Saturday, March 22, 2008

ENERGI DI IKM MINYAK ATSIRI : Jangan Biarkan Wangimu Memudar

Berita mengenai penarikan minyak tanah bersubsidi di DKI Jakarta yang diharapkan tuntas pada Mei 2008 mendatang sebagai tindak lanjut program konversi minyak tanah ke LPG memang cukup membuat kami (dan mungkin juga sebagian besar masyarakat) sebagai pengguna minyak tanah bersubsidi untuk keperluan penyulingan minyak pala cukup ketar ketir. Apa pasal? Penghilangan minyak tanah bersubsidi ini akan dilaksanakan secara bertahap ke seluruh penjuru nusantara dengan DKI Jakarta di atas sebagai daerah percontohannya. Meskipun secara sadar saya mengatakan di sini bahwa tindakan menggunakan minyak tanah bersubsidi untuk keperluan industri tidak dibenarkan, bahkan kami sempat harus berurusan dengan polisi berkaitan dengan hal ini. Meskipun kami juga punya banyak segudang "pembenaran" untuk itu, dengan salah satunya adalah bahwa industri kami adalah skala IKM (Industri Kecil Menengah) yang apabila harus menggunakan minyak tanah non-subsidi (yang harganya 2.5 kali harga subsidi), sudah dapat dipastikan usaha kami akan gulung tikar dalam waktu singkat. Hampir semua IKM minyak atsiri di Jawa Barat jikalau menggunakan minyak tanah sebagai sumber energi pastilah memanfaatkan minyak tanah bersubsidi yang murah. Saya jamin 99% (1% saya sisakan, jika ternyata saya salah…hehe).Saya tidak akan menanggapi kebijakan pemerintah ini secara emosional karena di hati kecil sayapun sebenarnya sangat mendukung kebijakan penghilangan subsidi ini sejak saya menjadi mahasiswa teknik kimia dulu. Baiklah, singkirkan polemik mengenai kebijakan energi dari pemerintah karena tempatnya tidak di blog ini. Mari kita pikirkan langkah-langkah strategis dalam konteks industri minyak atsiri.

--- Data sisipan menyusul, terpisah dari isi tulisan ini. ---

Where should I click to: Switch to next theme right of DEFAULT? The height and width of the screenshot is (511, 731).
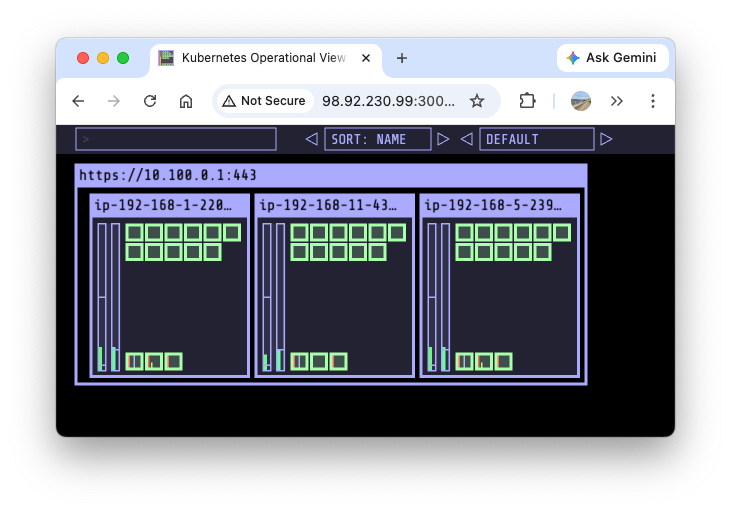click(606, 139)
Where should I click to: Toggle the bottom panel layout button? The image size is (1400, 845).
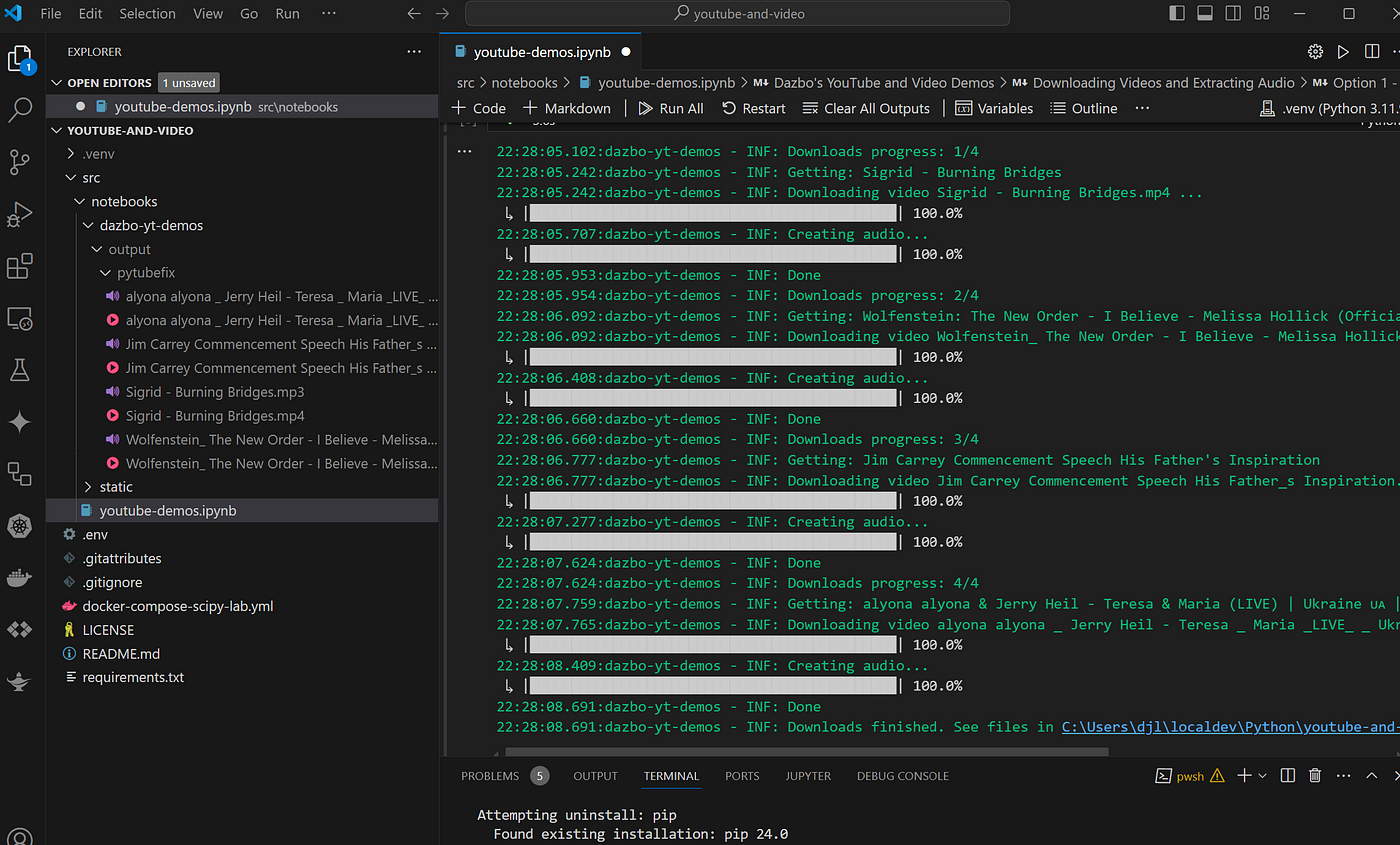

Menanggapi isu yang saya sebutkan di atas, saya mencoba melakukan kalkulasi sederhana perihal penggunaan aneka jenis energi untuk IKM minyak atsiri untuk sekedar membandingkan nilai ekonominya. Basis perhitungan adalah produksi (laju alir) uap sebanyak 50 kg/jam (tekanan 1 bar, atau 0 bar jika dibaca di pressure gage) Hasilnya adalah sebagai berikut :

Mungkin dari hitung-hitungan saya di atas, ada beberapa asumsi yang kurang tepat atau bahkan tidak realistis sekalipun di mata pembaca blog ini karena keterbatasan wawasan dan pengetahuan saya, meskipun saya selalu berusaha untuk tampil serealistis mungkin (baca=mendekati kenyataan). Silakan kritik saya melalui comment, atau kirim email secara pribadi kepada saya dan kita diskusikan dalam tataran rasional demi pembangunan minyak atsiri Indonesia.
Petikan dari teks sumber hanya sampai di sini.